## Assignment
Filter this data down to the lines that hold "computer", and copy them.

Exercise data section start

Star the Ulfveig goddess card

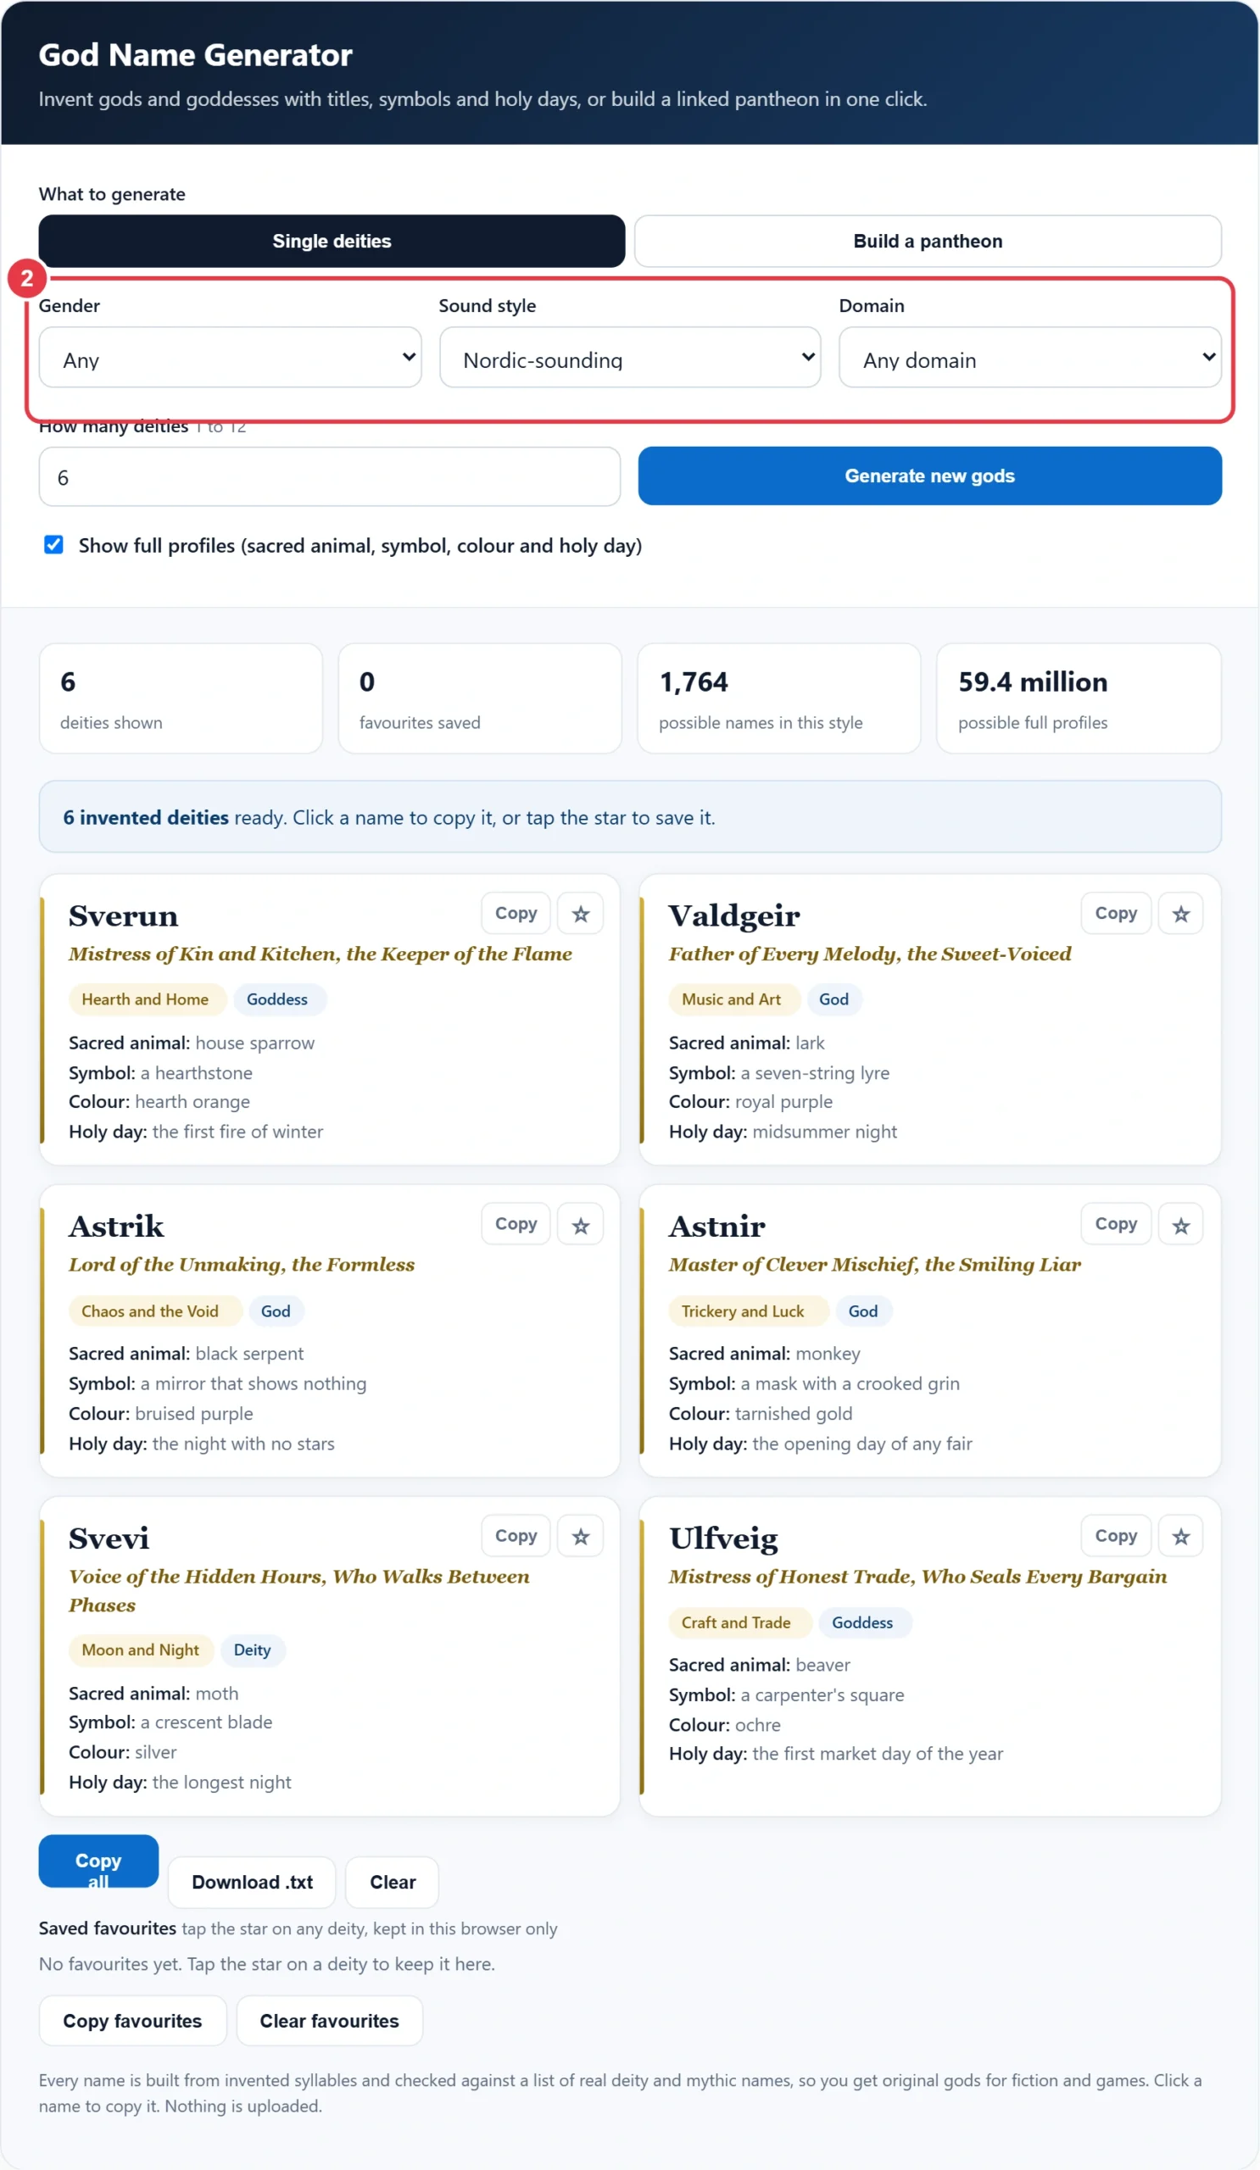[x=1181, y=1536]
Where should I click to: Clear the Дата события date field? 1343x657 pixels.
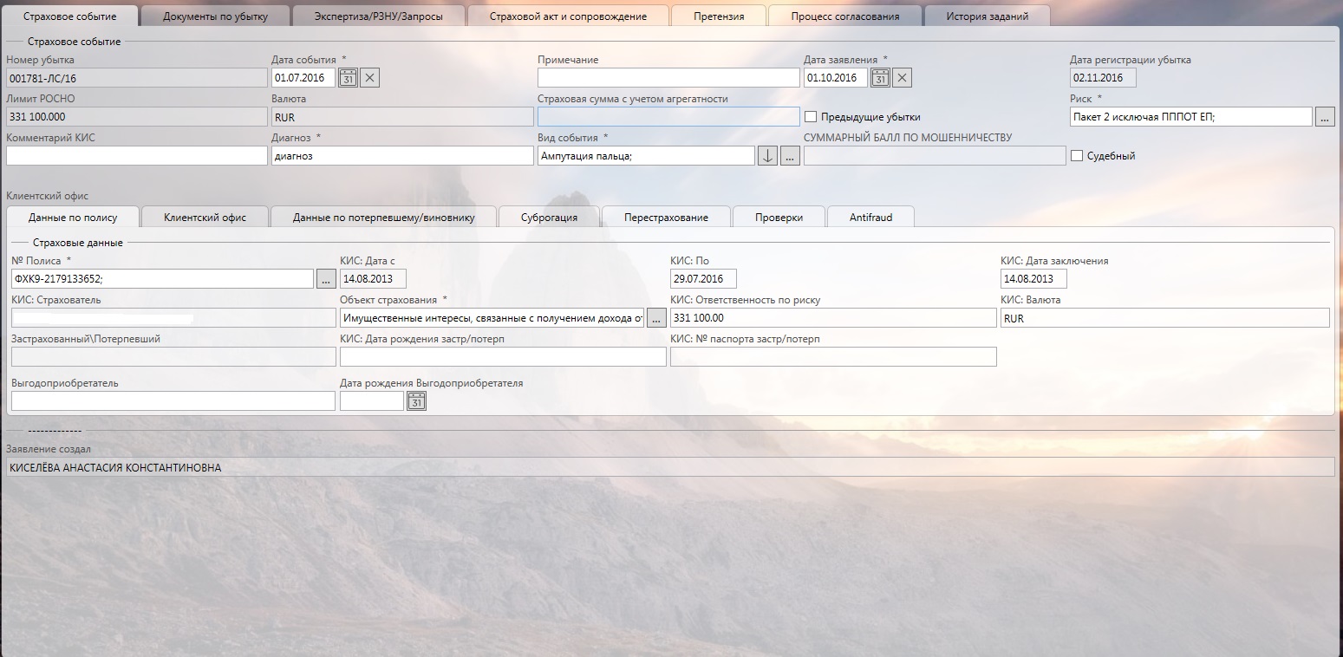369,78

Exercise data section end
Exercise data section start

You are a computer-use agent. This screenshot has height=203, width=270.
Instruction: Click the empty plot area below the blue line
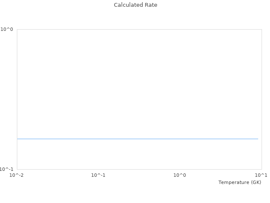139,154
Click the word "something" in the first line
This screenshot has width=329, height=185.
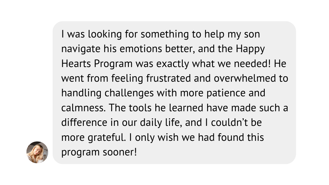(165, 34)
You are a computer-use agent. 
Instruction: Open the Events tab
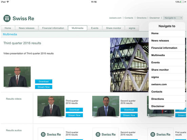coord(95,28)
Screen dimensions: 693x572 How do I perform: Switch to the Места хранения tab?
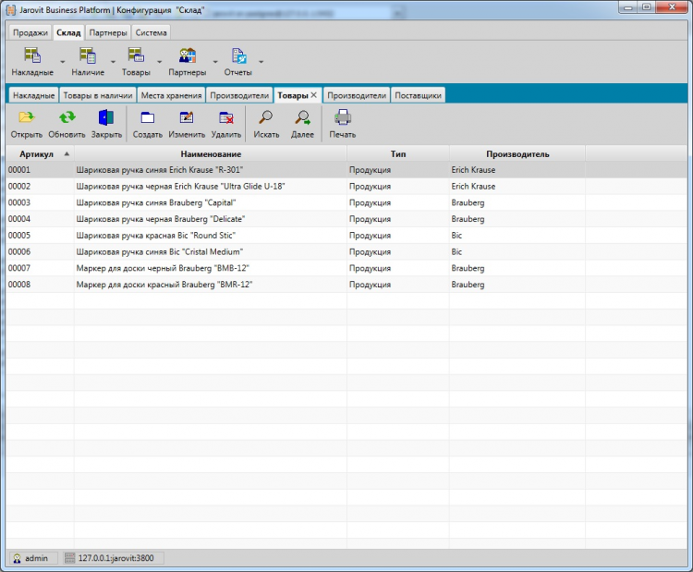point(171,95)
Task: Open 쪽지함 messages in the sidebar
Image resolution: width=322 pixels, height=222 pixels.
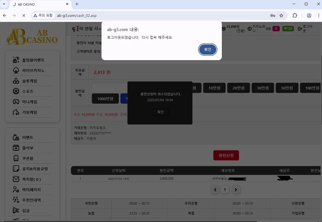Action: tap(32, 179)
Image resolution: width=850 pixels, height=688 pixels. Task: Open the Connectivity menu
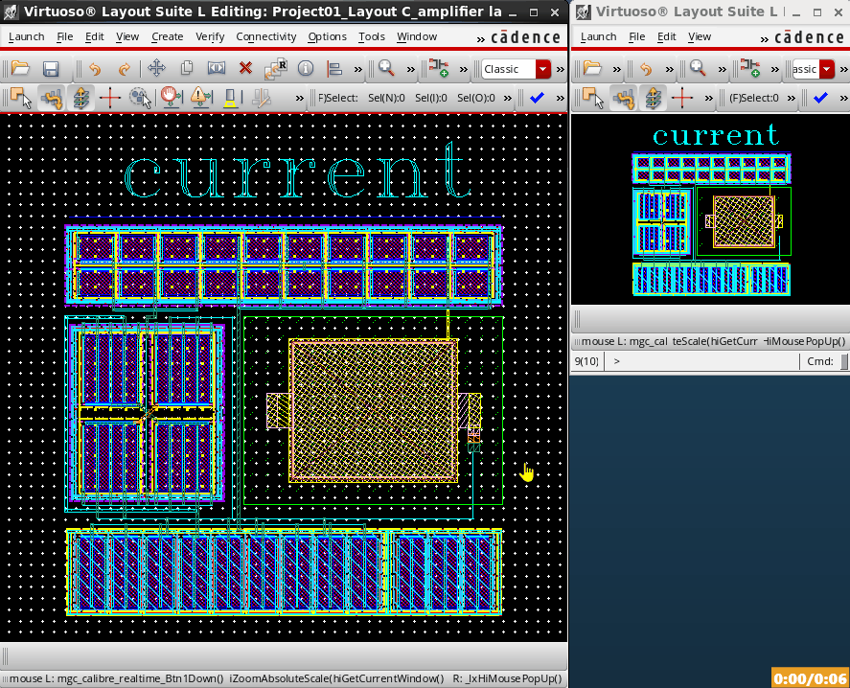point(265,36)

Exercise data section end
Exercise data section start

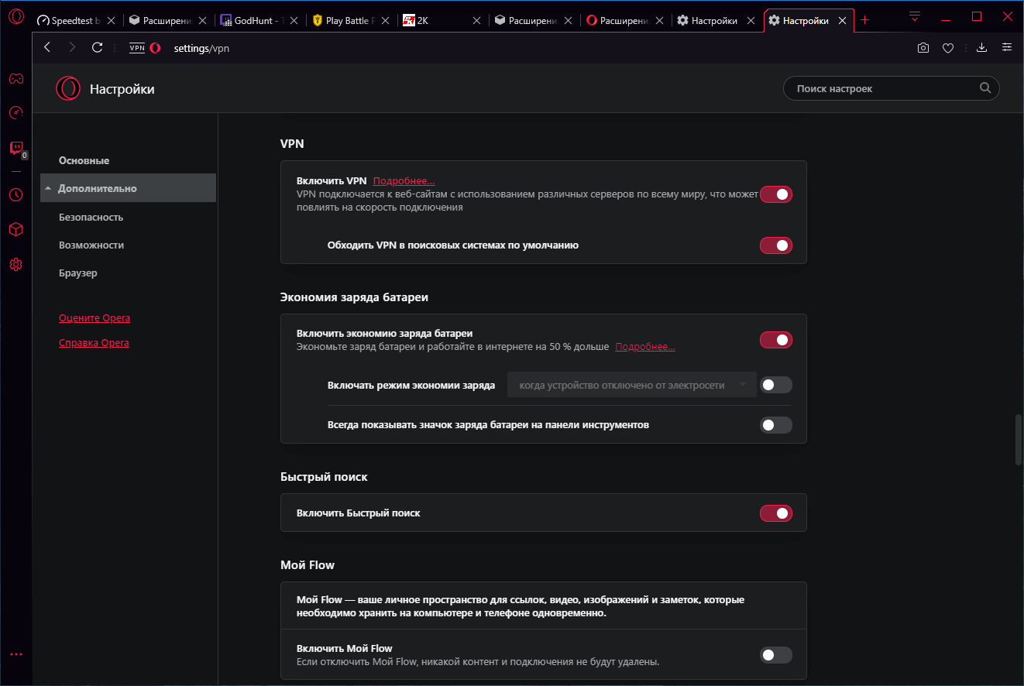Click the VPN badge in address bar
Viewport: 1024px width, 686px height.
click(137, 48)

Exercise data section end

## Result
You are a computer-use agent. This screenshot has height=203, width=270.
You are a computer-use agent. 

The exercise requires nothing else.